## DATA ROWS
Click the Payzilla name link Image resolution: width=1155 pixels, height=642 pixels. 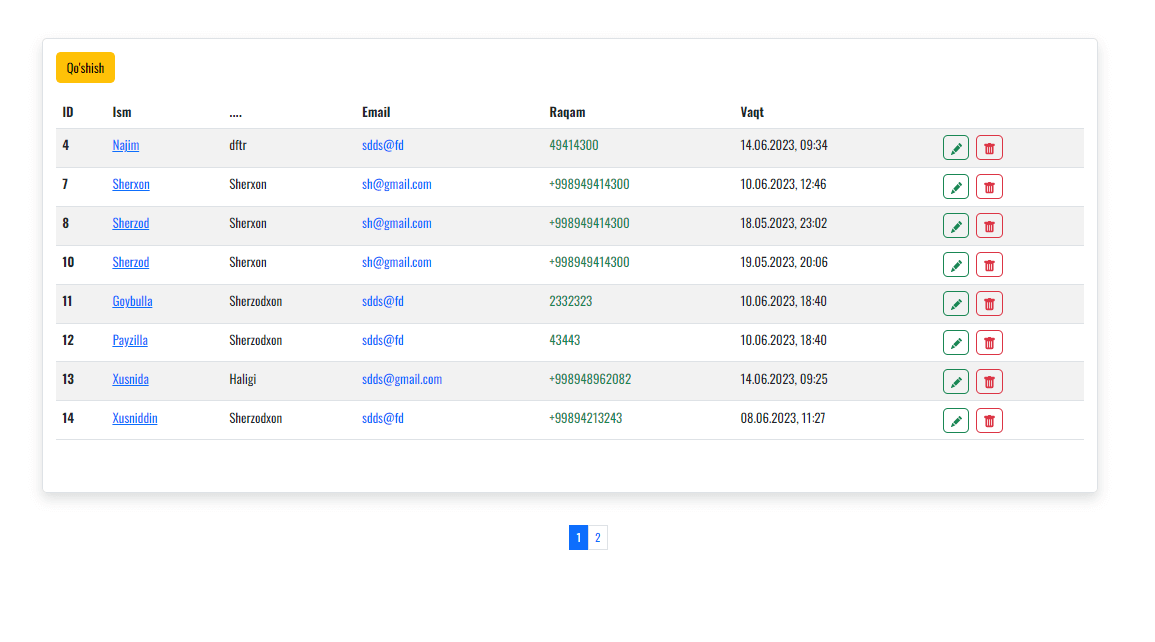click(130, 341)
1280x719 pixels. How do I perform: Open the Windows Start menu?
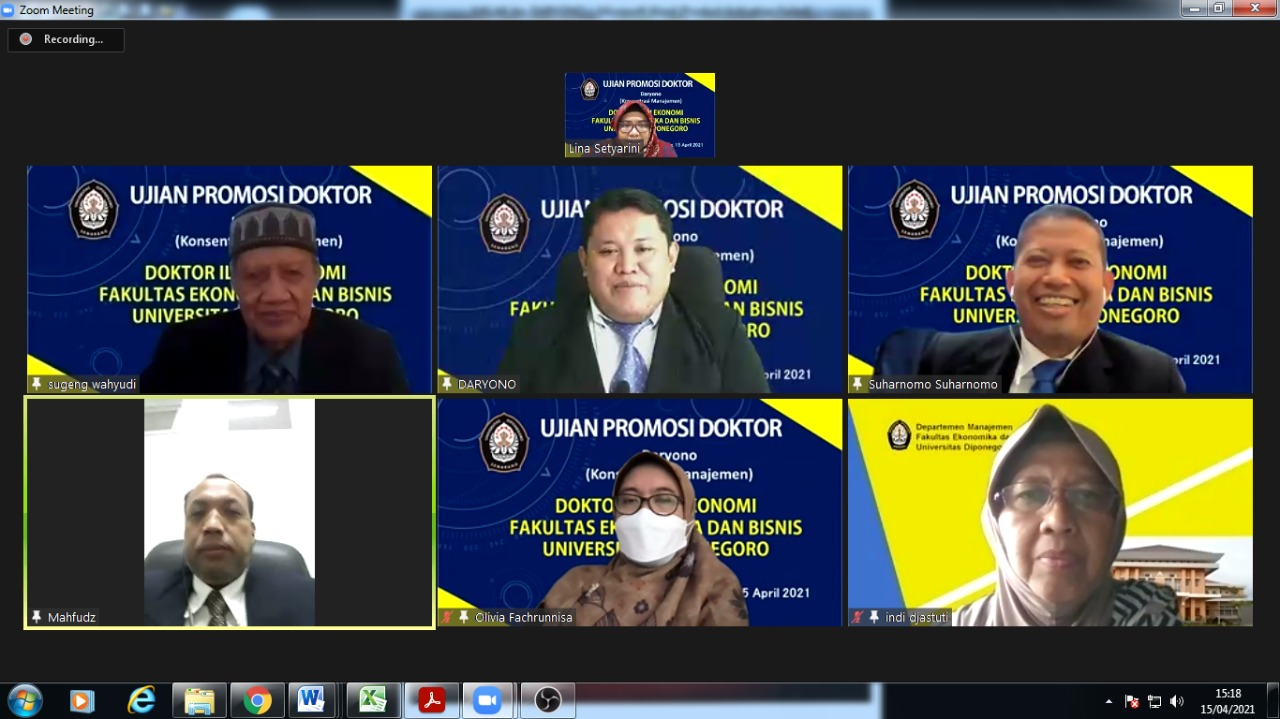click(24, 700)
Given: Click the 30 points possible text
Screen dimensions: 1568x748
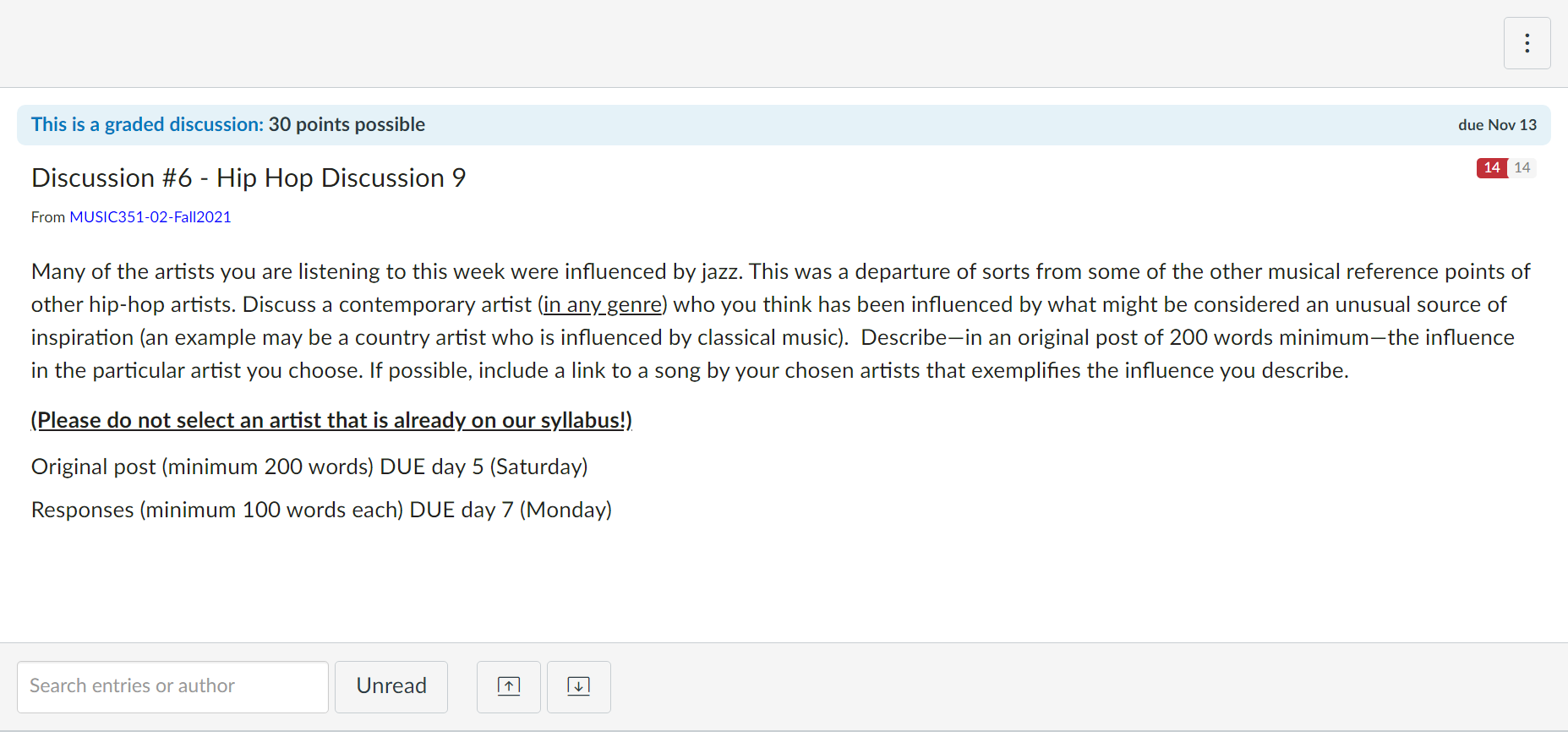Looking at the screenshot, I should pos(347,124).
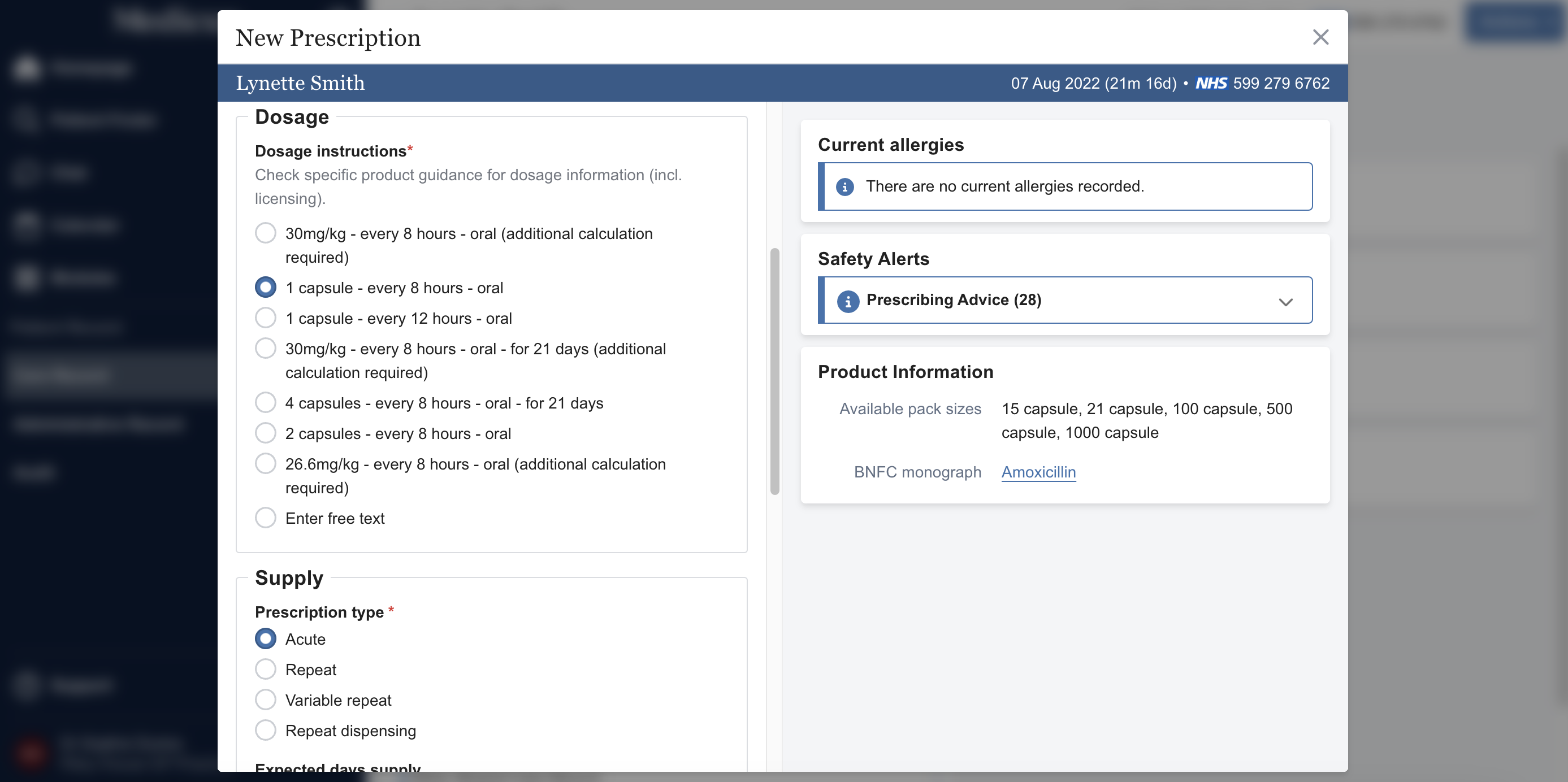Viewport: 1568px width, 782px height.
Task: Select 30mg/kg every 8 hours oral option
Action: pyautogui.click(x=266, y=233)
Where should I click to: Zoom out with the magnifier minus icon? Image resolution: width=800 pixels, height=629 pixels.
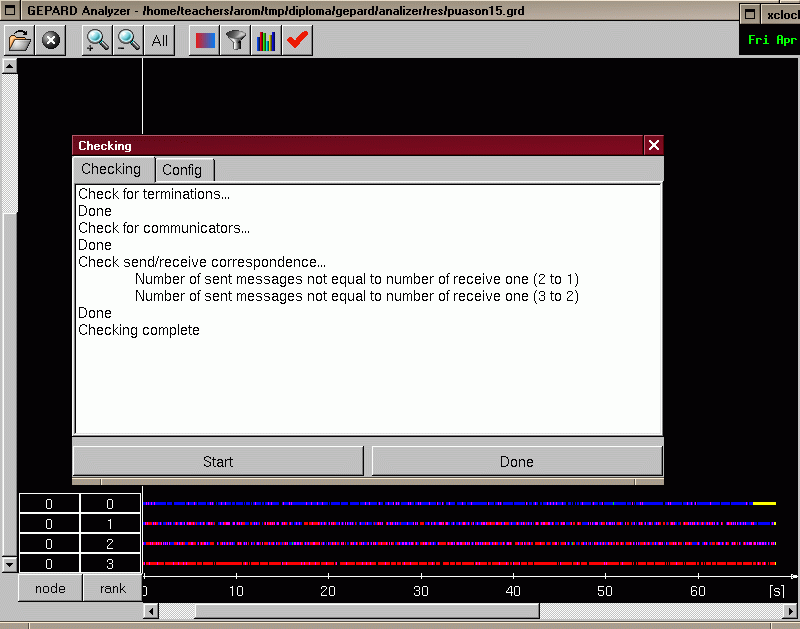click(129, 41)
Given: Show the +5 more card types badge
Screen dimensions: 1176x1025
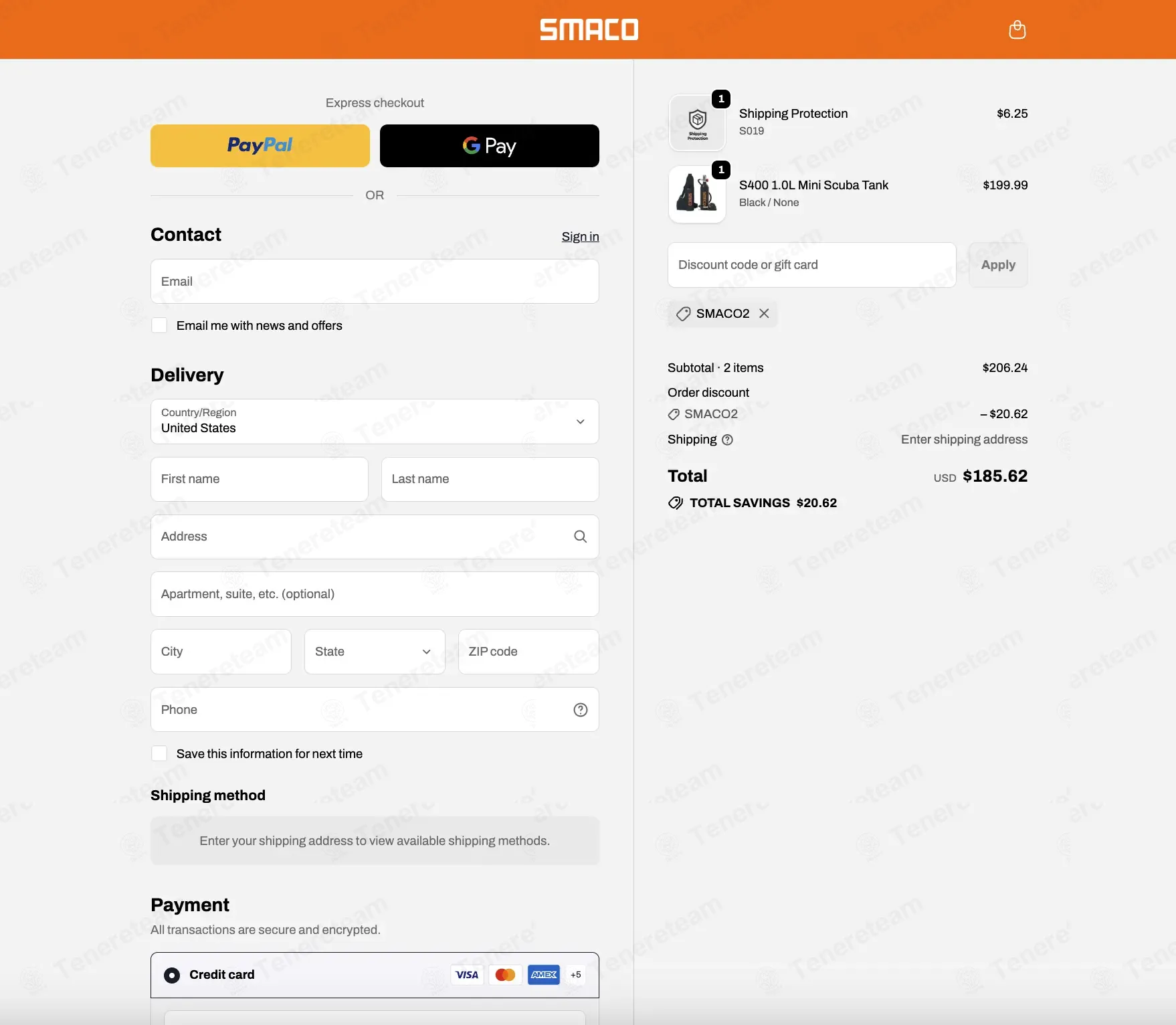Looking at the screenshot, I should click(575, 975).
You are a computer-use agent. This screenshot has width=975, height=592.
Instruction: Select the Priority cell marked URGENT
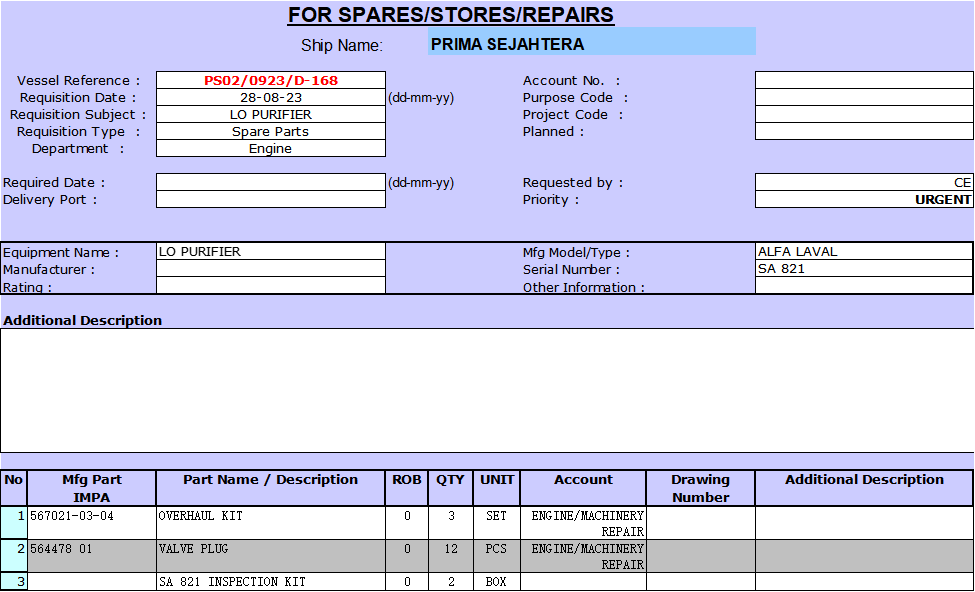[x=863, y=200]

## STATED TASK
Give everything from the line containing "1280x719 pixels. How" down to the end of the records as a JSON list of strings, one string per line, with blank lines left out. Leave the pictures out of the answer.

## EXERCISE ANSWER
[
  "1280x719 pixels. How do I perform: Open the Windows Start menu?",
  "click(24, 700)",
  "Given: Click the 30 points possible text",
  "Screen dimensions: 1568x748",
  "Looking at the screenshot, I should pos(347,124).",
  "Viewport: 1568px width, 782px height.",
  "Task: Select 30mg/kg every 8 hours oral option",
  "Action: pyautogui.click(x=266, y=233)",
  "Where should I click to: Zoom out with the magnifier minus icon? Image resolution: width=800 pixels, height=629 pixels.",
  "click(129, 41)",
  "Given: Show the +5 more card types badge",
  "Screen dimensions: 1176x1025",
  "Looking at the screenshot, I should click(575, 975).",
  "You are a computer-use agent. This screenshot has width=975, height=592.",
  "Instruction: Select the Priority cell marked URGENT",
  "[x=863, y=200]"
]